En 2004, deux professeurs de HEC Montréal ont pris contact avec le cardinal Turcotte pour une demande bien inhabituelle: non pas sonder les mystères de sa foi, mais plutôt ceux de son leadership.

L'étude de l'archevêque de Montréal leur a livré trois de ses secrets. Il avait été «avant-gardiste» en déléguant des responsabilités à des spécialistes dès le milieu des années 80 et en se mettant au service de ses subordonnés. Il avait su gérer la décroissance de l'Église québécoise en retournant à l'essentiel. Et ses moments quotidiens de prière étaient comparables aux espaces de réflexion que se réservent souvent les présidents d'entreprise d'un certain âge, par l'entremise de projets d'écriture, de journaux intimes ou de retraites dans la nature.

«Je dis souvent qu'il faisait des miracles en gérant une grande entreprise avec un budget de PME», dit Jacqueline Cardinal, chercheuse à la Chaire en leadership de HEC Montréal. «Il avait un immense territoire, à peu près 250 paroisses à l'époque, si on inclut des bénévoles, des milliers d'employés et 1,5 million de catholiques potentiels ou avoués. Mais un budget de seulement 8 millions pour l'archidiocèse.»

Le cardinal Turcotte est la seule «étude de cas» de la chaire qui provienne du milieu religieux. La plupart sont dans les affaires et certains - comme Édouard Locke ou Lise Bissonnette -, du milieu culturel.

«La meilleure façon d'étudier le leadership, c'est d'aller voir les leaders, leur demander comment ils sont devenus des gestionnaires, comment ils prennent leurs décisions et motivent leurs employés, explique Mme Cardinal. Ce qui nous intéressait chez le cardinal Turcotte, c'est comment sa gestion est inspirée de ses valeurs.»

Ce qui a le plus marqué la professeure chez ce «grand communicateur», c'est son humilité. «Pour lui, le leadership était un leadership de service.
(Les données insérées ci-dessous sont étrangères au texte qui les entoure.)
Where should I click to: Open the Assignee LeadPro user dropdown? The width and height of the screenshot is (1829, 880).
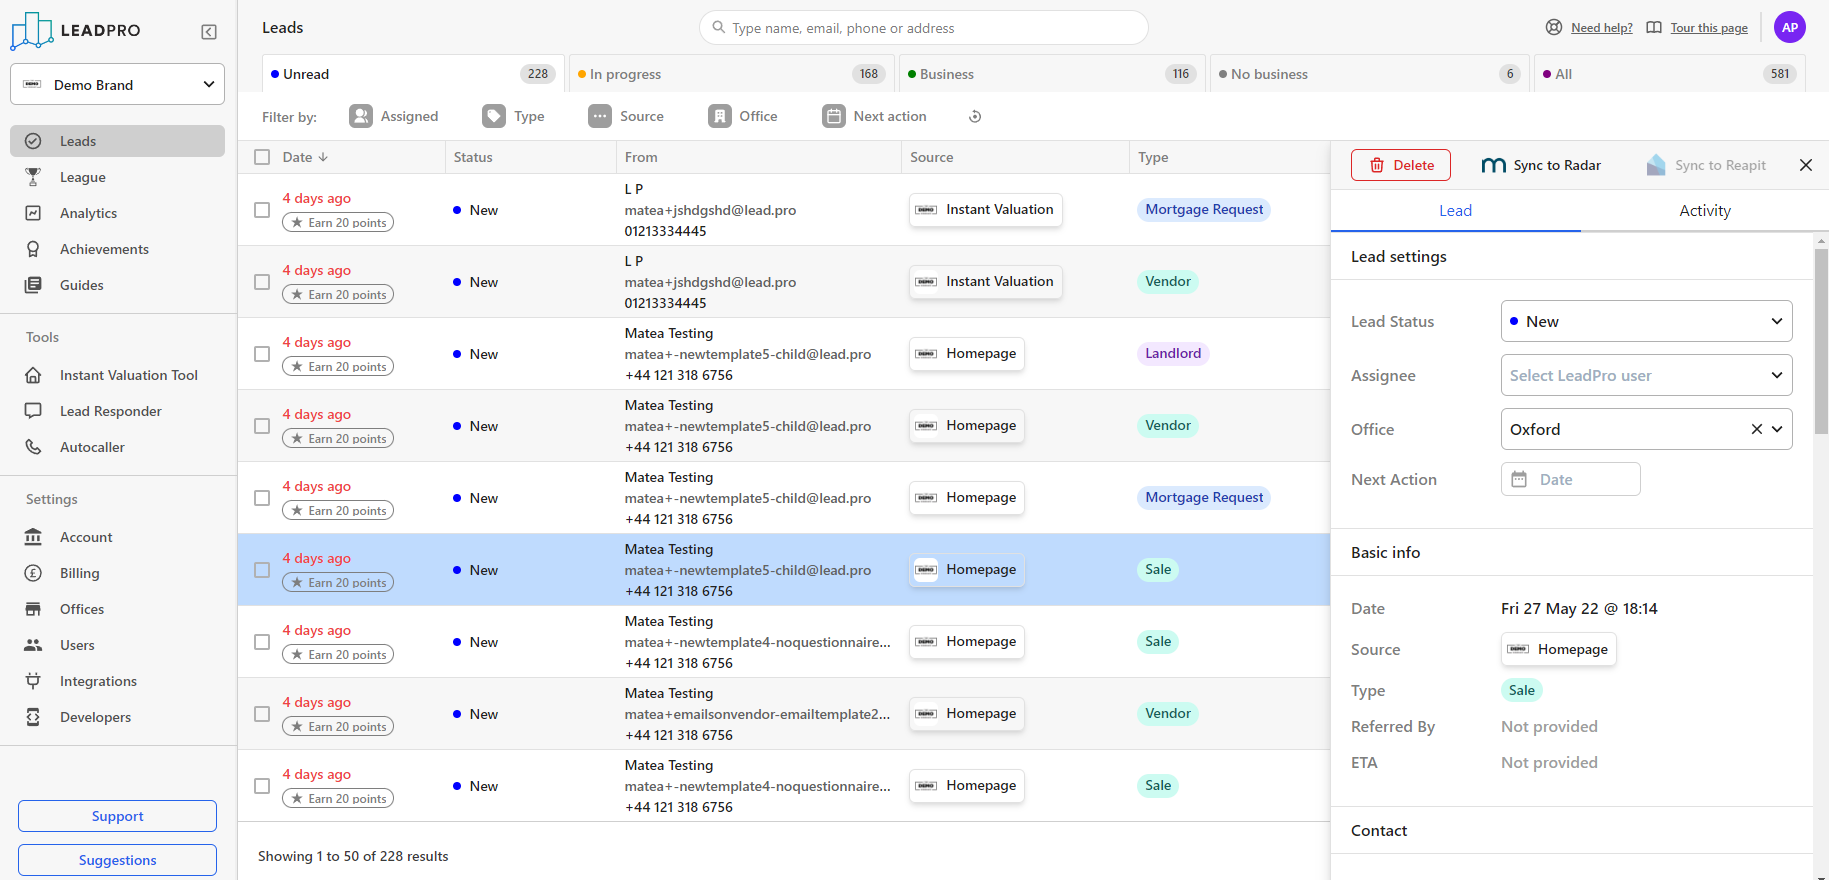(x=1646, y=376)
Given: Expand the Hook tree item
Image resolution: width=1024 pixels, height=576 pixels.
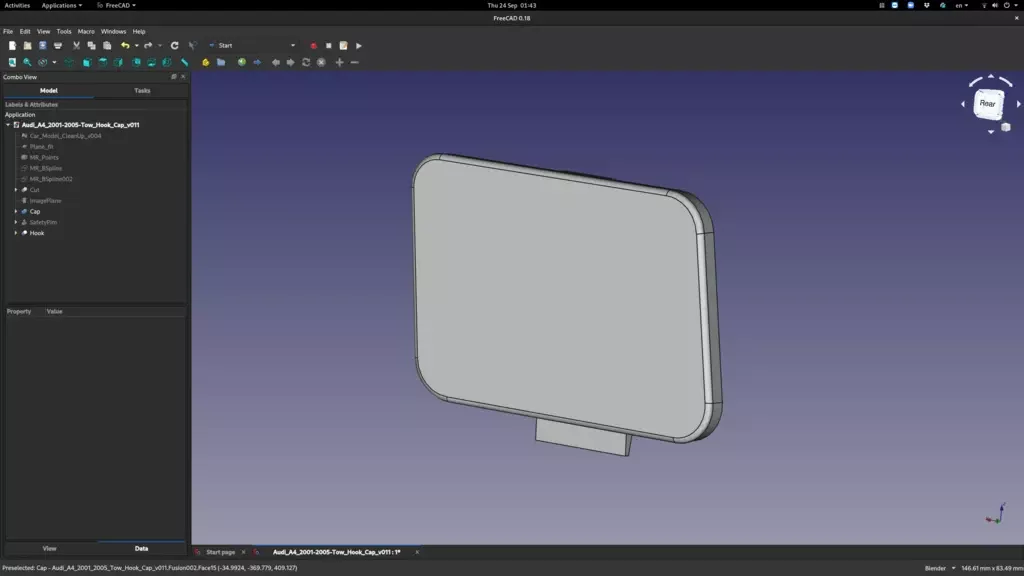Looking at the screenshot, I should [x=16, y=233].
D'après lui, ça s'appliquait à toute l'Église, qui doit se mettre au service des autres. Il était très humble même s'il prenait de la place dans les médias. Il disait n'avoir aucune ambition, aucun plan de carrière. Il était arrivé à sa place parce qu'il avait été appelé à servir. Son obsession, c'était d'aider les plus démunis. Ça teintait sa gestion des ressources humaines et ses prises de position politiques.

«Son chemin de Damas, ajoute-t-elle, était survenu quand il avait travaillé au camp d'été les Grèves de Contrecoeur, au collège, qui était fréquenté par des enfants très pauvres de Montréal. C'est là qu'il avait décidé d'être prêtre. Je ne dirais pas qu'il avait une foi de charbonnier, mais elle était liée de très près à la personne de Jésus, à sa vie, au contexte historique de Jésus, aux Évangiles, qu'il voyait comme pertinents pour vivre dans le monde moderne. Il n'était pas intéressé aux débats.»
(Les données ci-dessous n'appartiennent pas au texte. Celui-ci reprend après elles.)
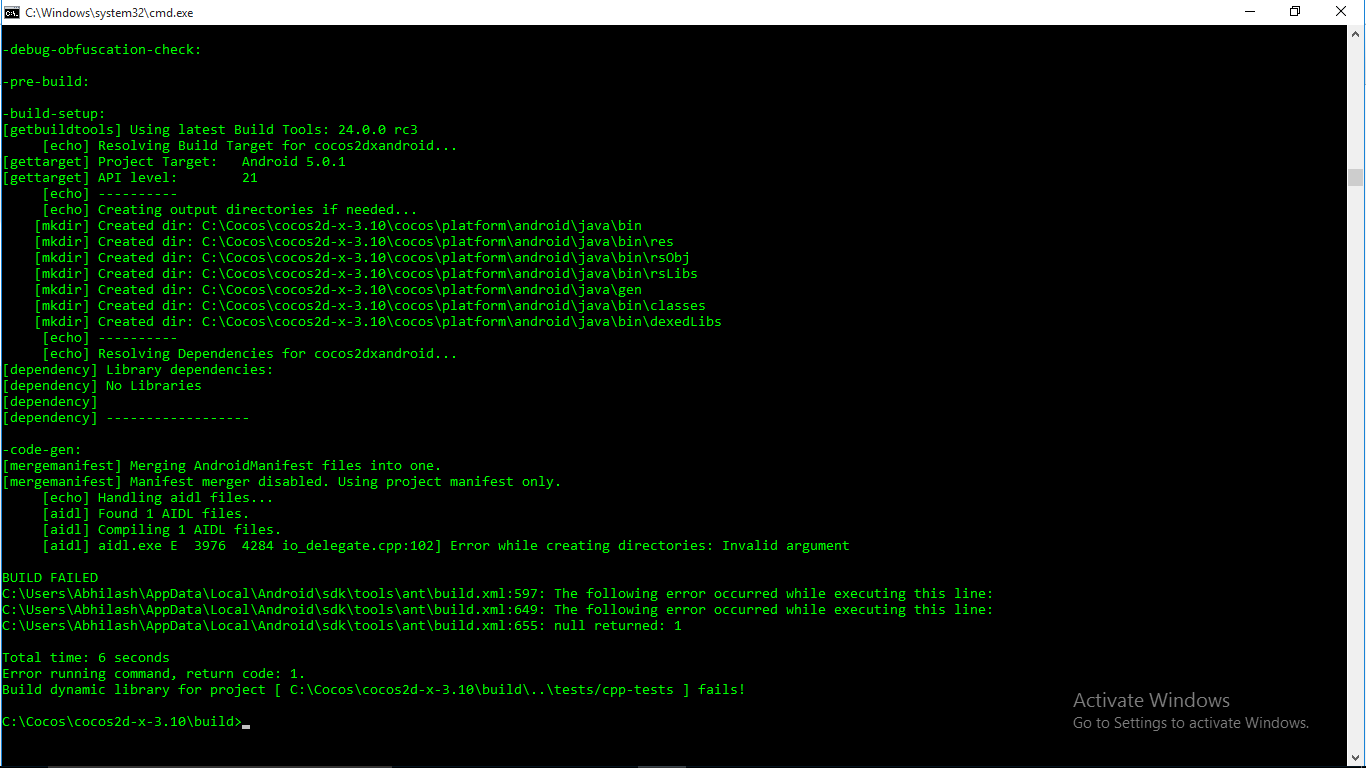Click the C:\Cocos\cocos2d-x-3.10\build> prompt line
Image resolution: width=1366 pixels, height=768 pixels.
pyautogui.click(x=122, y=722)
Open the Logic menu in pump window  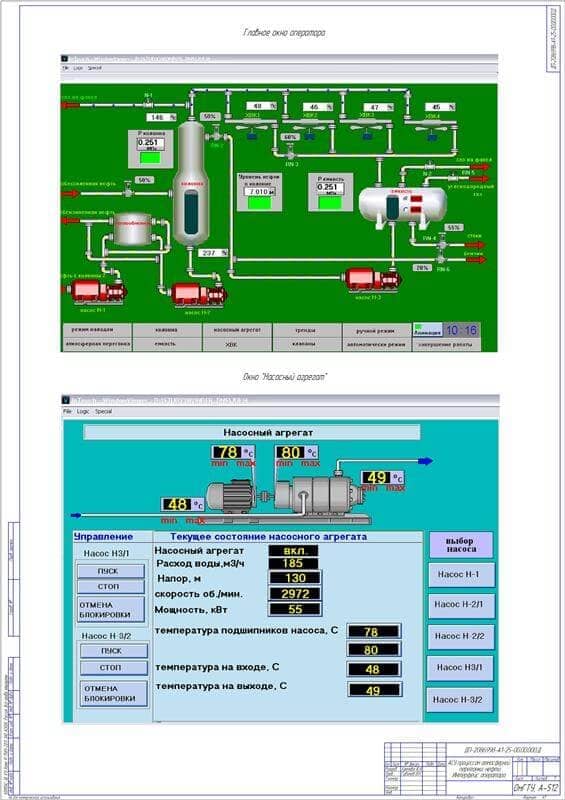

La stratégie de l'essentiel

Y a-t-il des similitudes avec des leaders d'autres domaines? «Probablement le développement durable, dit Mme Cardinal. Aujourd'hui, c'est un peu une religion, sans ironie, parce que ça mobilise beaucoup les gens, qui se mettent au service d'une cause.»

Comment ont réagi les étudiants de HEC au témoignage du cardinal? «Il les a séduits par son authenticité. Aucune question ne le rebutait: comment il vivait le célibat, comment il gérait la fermeture des églises... Ce n'est pas souvent qu'on voit leadership ou gestion et religion dans la même phrase.»

Le coeur du message du cardinal Turcotte aux étudiants de HEC Montréal était ancré dans son expérience de la décroissance et de la désaffection religieuse. «Ce n'est pas facile pour un cardinal en charge d'âmes. Mais je dirais que pour lui, la décroissance de l'Église était secondaire, il voyait ça comme une transition vers autre chose. On voit davantage de communautés de chrétiens qui vivent entre eux, un peu comme aux débuts de l'Église. Pour un homme d'affaires, il est important de revenir à l'essentiel quand il y a une crise. Si on est fidèle à notre identité et à nos valeurs, on va trouver une façon de s'en sortir et de passer à l'action.»